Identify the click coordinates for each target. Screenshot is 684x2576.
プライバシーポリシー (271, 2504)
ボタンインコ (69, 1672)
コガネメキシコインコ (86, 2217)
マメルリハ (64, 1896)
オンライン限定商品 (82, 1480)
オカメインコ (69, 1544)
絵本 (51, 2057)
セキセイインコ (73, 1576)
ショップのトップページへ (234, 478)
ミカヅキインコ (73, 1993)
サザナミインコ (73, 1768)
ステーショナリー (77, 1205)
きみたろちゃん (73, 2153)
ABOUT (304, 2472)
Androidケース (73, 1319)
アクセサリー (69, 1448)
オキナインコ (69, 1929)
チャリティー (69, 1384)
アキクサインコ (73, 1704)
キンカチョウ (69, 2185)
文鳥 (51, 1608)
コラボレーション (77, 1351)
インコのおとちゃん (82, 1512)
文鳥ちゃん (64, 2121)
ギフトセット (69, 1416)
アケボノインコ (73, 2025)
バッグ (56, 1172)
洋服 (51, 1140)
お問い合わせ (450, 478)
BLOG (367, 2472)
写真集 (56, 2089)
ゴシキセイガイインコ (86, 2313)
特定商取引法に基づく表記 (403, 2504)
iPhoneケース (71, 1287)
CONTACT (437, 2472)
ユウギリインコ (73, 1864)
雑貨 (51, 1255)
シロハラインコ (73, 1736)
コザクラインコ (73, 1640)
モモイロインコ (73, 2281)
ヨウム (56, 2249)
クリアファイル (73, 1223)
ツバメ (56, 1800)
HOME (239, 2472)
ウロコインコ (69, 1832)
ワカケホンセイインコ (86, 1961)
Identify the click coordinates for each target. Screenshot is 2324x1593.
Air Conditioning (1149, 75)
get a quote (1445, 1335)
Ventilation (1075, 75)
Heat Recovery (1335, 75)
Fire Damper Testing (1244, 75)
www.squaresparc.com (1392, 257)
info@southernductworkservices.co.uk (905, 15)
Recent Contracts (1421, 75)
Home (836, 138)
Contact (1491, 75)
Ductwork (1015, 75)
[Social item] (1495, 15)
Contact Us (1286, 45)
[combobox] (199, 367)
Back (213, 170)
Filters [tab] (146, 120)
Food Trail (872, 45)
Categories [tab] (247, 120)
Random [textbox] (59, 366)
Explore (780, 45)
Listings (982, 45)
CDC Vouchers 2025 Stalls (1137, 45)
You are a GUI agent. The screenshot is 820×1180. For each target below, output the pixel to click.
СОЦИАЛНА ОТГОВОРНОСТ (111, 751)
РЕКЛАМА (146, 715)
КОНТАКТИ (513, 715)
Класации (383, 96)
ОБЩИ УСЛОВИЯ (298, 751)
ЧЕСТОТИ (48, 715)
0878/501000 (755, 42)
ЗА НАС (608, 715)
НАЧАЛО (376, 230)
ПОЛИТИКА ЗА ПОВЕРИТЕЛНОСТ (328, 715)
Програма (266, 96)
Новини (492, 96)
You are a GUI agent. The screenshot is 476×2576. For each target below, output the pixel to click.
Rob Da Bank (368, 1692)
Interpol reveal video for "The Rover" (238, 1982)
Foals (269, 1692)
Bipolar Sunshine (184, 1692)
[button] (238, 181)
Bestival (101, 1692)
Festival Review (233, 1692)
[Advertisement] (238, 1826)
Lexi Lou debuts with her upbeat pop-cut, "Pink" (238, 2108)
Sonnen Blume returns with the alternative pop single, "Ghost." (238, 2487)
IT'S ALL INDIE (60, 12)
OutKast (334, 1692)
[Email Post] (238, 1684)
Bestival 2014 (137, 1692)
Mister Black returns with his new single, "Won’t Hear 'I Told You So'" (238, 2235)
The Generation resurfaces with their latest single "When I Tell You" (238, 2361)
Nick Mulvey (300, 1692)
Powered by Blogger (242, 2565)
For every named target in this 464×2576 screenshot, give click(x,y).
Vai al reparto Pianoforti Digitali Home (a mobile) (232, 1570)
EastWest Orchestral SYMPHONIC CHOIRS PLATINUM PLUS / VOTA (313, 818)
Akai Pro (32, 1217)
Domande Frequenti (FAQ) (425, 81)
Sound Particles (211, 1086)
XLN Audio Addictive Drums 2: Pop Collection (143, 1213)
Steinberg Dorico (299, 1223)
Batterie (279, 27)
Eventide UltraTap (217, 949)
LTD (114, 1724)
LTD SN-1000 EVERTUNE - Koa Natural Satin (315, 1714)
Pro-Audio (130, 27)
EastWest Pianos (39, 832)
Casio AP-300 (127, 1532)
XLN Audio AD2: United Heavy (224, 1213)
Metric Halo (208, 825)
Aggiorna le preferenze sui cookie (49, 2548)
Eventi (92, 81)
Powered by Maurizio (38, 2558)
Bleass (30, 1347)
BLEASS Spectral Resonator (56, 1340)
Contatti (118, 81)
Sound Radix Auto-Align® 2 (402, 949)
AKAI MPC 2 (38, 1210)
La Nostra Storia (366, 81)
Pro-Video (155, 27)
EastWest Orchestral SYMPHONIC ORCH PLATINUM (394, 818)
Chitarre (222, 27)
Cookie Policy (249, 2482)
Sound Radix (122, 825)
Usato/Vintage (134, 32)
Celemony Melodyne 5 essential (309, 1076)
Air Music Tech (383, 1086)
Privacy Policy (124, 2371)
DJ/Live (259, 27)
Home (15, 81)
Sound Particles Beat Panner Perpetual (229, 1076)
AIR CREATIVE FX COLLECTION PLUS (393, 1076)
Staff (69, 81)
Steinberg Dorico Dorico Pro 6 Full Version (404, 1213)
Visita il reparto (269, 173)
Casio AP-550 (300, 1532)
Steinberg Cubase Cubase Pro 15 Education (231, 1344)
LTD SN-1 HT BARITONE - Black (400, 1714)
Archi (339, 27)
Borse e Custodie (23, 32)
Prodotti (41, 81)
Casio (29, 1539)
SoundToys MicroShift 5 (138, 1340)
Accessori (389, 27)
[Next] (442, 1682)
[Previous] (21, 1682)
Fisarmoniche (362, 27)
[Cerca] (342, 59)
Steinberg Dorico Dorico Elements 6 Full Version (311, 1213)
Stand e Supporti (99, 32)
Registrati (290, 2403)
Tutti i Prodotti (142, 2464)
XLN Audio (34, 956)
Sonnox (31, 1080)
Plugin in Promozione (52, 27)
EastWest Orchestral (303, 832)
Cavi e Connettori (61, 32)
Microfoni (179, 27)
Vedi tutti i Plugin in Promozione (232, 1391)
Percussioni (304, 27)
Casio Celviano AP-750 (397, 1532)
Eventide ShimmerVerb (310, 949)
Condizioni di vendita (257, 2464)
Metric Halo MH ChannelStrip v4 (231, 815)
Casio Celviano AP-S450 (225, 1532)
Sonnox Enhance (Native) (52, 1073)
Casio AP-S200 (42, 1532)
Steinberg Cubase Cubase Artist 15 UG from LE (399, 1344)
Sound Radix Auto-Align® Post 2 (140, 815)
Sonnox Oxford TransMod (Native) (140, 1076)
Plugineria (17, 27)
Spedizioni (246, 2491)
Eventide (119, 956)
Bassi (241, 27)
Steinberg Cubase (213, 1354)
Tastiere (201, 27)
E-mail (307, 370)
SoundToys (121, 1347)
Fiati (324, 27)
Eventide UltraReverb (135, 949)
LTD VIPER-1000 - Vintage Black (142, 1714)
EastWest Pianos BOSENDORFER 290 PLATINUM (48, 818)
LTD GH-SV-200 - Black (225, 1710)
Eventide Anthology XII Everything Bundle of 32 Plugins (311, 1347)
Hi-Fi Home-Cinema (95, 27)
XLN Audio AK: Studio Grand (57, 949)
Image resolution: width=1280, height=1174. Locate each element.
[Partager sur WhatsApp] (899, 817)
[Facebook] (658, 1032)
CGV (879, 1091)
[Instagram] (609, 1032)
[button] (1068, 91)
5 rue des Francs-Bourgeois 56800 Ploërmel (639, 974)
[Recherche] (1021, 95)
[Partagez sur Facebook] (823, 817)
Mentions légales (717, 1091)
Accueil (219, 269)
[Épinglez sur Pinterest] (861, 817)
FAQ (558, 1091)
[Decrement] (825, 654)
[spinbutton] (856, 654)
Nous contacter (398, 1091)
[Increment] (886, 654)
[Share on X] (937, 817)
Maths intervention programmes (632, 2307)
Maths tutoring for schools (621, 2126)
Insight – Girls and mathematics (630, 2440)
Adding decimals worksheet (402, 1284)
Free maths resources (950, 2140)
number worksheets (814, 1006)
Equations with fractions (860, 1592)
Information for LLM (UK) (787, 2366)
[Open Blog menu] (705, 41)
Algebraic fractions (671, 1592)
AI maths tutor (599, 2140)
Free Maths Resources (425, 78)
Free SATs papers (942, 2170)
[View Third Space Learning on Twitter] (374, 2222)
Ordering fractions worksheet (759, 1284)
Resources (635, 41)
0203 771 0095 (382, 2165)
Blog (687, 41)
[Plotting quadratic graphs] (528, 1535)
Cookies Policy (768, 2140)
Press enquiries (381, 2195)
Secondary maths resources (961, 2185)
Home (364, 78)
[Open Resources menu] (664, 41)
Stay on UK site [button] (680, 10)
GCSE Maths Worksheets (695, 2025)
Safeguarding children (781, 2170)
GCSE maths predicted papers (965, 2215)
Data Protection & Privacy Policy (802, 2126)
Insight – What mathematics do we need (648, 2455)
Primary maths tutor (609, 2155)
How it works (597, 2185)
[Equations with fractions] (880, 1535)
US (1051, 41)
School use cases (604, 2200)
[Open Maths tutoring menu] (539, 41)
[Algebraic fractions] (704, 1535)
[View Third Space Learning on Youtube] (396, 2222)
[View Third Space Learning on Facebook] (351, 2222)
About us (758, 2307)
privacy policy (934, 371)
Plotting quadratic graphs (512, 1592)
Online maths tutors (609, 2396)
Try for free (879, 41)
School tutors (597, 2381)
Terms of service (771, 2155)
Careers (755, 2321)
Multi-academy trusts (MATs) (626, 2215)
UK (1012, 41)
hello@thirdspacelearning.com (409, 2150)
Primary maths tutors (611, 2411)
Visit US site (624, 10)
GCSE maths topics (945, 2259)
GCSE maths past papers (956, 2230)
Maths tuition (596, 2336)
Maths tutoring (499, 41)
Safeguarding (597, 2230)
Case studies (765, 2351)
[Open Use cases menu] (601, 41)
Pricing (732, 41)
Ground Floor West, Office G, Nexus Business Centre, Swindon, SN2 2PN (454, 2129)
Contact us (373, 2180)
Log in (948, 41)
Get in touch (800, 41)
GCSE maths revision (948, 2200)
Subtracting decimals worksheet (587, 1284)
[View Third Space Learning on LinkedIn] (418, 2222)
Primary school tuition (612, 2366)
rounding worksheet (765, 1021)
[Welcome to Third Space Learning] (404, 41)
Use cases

══════════════════════════════

Lines after the one containing "Contact Us (1286, 45)" are left out; every line from the start of the entries through that line is restated word for word.

Identify the click coordinates for each target. Screenshot is 684x2576.
プライバシーポリシー (271, 2504)
ボタンインコ (69, 1672)
コガネメキシコインコ (86, 2217)
マメルリハ (64, 1896)
オンライン限定商品 (82, 1480)
オカメインコ (69, 1544)
絵本 (51, 2057)
セキセイインコ (73, 1576)
ショップのトップページへ (234, 478)
ミカヅキインコ (73, 1993)
サザナミインコ (73, 1768)
ステーショナリー (77, 1205)
きみたろちゃん (73, 2153)
ABOUT (304, 2472)
Androidケース (73, 1319)
アクセサリー (69, 1448)
オキナインコ (69, 1929)
チャリティー (69, 1384)
アキクサインコ (73, 1704)
キンカチョウ (69, 2185)
文鳥 (51, 1608)
コラボレーション (77, 1351)
インコのおとちゃん (82, 1512)
文鳥ちゃん (64, 2121)
ギフトセット (69, 1416)
アケボノインコ (73, 2025)
バッグ (56, 1172)
洋服 (51, 1140)
お問い合わせ (450, 478)
BLOG (367, 2472)
写真集 (56, 2089)
ゴシキセイガイインコ (86, 2313)
特定商取引法に基づく表記 (403, 2504)
iPhoneケース (71, 1287)
CONTACT (437, 2472)
ユウギリインコ (73, 1864)
雑貨 (51, 1255)
シロハラインコ (73, 1736)
コザクラインコ (73, 1640)
モモイロインコ (73, 2281)
ヨウム (56, 2249)
クリアファイル (73, 1223)
ツバメ (56, 1800)
HOME (239, 2472)
ウロコインコ (69, 1832)
ワカケホンセイインコ (86, 1961)
Identify the click coordinates for each target. Screenshot is 2324x1593.
Air Conditioning (1149, 75)
get a quote (1445, 1335)
Ventilation (1075, 75)
Heat Recovery (1335, 75)
Fire Damper Testing (1244, 75)
www.squaresparc.com (1392, 257)
info@southernductworkservices.co.uk (905, 15)
Recent Contracts (1421, 75)
Home (836, 138)
Contact (1491, 75)
Ductwork (1015, 75)
[Social item] (1495, 15)
Contact Us (1286, 45)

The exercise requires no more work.